<<<<

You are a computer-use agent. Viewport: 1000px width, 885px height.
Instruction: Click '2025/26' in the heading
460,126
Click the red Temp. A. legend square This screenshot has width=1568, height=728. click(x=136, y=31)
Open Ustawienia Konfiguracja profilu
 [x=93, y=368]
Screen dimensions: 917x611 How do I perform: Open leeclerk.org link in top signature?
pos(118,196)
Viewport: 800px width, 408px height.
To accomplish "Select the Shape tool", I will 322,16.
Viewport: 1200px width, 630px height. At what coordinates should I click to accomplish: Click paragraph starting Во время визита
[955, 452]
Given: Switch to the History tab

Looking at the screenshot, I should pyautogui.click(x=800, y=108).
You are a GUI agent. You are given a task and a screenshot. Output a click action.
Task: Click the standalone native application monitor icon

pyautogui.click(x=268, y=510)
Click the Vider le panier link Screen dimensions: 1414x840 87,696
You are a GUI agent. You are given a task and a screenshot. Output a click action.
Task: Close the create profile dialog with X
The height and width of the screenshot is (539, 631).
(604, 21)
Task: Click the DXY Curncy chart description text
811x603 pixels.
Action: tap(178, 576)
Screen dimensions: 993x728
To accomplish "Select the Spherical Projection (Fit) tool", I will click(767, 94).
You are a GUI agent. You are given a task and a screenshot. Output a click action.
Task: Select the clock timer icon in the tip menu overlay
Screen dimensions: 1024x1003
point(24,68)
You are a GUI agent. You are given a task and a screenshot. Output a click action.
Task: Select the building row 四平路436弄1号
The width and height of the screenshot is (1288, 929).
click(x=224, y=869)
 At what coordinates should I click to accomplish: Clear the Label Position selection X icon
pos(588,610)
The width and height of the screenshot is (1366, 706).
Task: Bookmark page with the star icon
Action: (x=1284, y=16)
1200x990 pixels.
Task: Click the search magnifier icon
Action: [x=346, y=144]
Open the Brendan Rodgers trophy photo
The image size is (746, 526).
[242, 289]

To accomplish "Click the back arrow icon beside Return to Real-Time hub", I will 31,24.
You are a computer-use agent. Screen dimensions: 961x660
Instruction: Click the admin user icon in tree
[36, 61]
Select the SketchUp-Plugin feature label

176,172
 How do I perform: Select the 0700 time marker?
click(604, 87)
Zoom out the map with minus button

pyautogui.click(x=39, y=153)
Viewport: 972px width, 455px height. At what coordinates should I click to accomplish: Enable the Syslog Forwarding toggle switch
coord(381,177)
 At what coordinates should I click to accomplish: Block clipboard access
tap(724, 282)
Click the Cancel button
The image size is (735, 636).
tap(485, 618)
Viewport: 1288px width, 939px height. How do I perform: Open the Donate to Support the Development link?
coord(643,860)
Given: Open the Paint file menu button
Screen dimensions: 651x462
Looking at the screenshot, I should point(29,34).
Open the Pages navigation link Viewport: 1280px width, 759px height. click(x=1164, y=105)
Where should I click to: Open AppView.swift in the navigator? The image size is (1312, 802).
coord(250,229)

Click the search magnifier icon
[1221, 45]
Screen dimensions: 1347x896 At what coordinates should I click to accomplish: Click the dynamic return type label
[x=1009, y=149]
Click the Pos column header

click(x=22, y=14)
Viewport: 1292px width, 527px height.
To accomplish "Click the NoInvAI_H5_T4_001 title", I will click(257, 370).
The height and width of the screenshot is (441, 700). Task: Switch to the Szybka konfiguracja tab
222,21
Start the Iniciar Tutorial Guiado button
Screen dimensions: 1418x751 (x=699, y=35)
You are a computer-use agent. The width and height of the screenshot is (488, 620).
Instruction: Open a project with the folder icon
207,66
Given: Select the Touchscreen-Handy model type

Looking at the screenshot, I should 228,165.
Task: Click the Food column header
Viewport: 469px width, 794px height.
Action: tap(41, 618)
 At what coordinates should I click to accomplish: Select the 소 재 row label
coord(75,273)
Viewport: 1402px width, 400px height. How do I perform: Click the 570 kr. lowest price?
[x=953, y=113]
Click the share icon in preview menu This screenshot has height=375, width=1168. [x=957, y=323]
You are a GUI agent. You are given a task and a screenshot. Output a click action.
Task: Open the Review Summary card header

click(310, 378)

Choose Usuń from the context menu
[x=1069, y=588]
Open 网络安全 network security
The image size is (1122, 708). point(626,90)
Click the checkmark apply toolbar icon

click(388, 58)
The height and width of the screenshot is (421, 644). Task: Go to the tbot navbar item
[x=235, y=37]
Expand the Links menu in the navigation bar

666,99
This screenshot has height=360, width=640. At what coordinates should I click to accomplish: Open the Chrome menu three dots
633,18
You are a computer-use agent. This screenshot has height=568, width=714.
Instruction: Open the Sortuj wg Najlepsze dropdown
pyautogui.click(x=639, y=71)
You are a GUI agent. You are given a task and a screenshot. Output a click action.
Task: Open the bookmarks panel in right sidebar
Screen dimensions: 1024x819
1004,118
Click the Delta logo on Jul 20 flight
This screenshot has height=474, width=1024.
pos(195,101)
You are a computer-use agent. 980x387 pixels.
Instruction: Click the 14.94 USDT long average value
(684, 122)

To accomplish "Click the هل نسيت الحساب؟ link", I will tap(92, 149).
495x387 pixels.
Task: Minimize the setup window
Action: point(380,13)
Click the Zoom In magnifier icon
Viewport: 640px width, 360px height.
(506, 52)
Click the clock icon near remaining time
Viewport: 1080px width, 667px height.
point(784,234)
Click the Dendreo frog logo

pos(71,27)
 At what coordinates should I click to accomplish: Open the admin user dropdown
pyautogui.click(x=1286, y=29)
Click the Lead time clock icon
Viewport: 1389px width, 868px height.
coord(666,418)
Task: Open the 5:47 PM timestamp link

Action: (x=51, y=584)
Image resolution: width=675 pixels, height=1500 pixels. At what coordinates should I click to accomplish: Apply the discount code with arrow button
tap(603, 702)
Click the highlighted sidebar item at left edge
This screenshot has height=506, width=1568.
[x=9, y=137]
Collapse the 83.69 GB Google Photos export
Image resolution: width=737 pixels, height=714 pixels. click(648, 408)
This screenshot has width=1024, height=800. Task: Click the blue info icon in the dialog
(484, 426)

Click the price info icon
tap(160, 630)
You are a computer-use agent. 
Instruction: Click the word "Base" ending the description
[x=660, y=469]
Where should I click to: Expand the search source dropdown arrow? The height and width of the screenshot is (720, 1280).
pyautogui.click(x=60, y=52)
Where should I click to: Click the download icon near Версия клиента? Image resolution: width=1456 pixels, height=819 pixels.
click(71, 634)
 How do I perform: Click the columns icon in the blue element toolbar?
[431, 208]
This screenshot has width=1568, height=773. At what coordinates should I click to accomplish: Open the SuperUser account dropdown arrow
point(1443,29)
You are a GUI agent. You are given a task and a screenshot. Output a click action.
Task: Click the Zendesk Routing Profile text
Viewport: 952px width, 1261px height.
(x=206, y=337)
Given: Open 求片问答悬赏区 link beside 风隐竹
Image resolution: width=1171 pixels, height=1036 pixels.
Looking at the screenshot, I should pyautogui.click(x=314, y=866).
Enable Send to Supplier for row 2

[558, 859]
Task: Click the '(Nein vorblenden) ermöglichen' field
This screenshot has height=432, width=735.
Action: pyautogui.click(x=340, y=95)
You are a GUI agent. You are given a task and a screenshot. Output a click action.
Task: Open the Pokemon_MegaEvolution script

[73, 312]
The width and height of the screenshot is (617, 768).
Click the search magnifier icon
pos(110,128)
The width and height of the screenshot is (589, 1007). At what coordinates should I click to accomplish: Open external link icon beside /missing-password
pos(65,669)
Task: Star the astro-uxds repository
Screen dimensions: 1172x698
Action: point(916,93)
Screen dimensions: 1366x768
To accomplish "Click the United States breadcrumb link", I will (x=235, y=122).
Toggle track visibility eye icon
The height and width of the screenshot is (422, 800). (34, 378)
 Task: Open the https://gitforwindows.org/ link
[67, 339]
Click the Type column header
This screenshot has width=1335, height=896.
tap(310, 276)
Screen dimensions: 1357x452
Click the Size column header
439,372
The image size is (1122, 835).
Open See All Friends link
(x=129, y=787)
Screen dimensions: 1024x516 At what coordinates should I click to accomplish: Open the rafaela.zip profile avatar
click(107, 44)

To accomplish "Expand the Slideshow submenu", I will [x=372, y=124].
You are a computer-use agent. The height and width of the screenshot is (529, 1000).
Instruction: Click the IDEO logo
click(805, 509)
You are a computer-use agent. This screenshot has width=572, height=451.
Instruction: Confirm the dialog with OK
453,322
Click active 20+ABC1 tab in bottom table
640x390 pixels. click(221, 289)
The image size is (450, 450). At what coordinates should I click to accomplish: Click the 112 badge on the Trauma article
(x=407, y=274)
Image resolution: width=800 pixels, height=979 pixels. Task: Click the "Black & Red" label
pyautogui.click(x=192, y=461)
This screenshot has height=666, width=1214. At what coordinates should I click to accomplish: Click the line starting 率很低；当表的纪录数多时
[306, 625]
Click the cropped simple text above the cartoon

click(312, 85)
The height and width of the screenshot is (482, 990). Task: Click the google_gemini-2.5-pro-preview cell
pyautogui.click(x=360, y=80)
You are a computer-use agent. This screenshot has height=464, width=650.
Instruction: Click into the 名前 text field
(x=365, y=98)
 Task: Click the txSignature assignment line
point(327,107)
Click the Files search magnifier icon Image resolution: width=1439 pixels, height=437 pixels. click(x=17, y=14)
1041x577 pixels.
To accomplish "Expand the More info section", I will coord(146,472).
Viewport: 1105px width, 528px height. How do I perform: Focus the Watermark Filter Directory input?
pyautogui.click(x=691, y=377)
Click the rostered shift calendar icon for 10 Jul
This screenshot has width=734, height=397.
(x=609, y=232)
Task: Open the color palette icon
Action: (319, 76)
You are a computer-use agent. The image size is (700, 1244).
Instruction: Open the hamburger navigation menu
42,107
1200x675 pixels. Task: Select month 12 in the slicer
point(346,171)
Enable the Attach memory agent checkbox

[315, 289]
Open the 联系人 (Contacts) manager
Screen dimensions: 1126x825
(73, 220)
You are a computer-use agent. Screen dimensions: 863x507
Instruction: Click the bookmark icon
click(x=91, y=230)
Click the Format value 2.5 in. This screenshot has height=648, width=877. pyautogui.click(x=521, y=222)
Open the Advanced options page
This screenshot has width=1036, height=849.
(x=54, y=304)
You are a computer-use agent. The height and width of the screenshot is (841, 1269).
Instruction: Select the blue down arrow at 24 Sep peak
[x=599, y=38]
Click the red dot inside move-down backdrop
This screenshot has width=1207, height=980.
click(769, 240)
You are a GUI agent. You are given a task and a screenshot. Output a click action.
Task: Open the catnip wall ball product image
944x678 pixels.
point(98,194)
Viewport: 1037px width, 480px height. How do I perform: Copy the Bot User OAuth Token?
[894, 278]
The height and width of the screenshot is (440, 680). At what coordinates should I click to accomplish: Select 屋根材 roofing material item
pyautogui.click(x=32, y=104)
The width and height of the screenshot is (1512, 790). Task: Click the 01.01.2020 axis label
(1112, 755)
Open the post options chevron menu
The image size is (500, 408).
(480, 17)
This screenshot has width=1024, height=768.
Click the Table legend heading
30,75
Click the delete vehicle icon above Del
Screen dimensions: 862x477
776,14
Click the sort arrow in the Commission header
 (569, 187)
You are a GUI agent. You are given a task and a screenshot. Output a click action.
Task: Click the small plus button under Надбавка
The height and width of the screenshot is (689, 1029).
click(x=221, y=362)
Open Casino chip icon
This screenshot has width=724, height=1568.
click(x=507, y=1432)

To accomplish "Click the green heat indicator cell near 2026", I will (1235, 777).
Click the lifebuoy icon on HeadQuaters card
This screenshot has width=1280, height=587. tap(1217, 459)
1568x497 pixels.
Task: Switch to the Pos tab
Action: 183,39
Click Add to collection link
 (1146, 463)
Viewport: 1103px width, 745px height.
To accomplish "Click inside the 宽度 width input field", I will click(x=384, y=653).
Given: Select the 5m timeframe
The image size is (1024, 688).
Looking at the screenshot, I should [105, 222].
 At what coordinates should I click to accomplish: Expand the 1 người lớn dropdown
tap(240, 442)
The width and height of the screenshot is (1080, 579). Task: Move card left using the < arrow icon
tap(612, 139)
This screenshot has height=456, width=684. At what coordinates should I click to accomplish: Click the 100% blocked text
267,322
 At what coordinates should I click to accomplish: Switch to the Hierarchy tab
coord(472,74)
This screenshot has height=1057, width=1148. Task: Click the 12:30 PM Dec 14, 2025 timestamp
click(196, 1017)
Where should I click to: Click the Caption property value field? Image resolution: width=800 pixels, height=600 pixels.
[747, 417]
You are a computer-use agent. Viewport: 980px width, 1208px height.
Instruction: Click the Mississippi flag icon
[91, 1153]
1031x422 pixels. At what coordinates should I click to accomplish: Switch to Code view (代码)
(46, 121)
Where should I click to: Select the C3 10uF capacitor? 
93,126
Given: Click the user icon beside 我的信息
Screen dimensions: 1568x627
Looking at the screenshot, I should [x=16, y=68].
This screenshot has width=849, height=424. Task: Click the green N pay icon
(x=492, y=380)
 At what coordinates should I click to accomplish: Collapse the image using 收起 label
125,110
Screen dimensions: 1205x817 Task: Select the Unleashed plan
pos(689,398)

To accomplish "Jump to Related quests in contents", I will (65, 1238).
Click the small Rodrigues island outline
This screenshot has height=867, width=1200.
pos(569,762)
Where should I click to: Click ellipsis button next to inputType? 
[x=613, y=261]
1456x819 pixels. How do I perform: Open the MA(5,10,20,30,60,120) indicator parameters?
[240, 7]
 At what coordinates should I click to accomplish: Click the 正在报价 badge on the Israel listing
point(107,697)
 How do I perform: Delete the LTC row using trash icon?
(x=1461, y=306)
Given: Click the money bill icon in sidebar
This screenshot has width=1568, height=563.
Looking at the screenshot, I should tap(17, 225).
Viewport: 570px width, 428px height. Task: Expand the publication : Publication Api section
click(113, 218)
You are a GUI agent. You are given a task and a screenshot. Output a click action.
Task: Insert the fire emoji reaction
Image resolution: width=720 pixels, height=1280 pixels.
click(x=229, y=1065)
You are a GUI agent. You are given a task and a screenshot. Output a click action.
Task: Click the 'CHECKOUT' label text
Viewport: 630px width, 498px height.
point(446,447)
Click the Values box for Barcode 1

>>>>

What is required:
Report only how many lines in the records contain the word "clock".

Written response:
3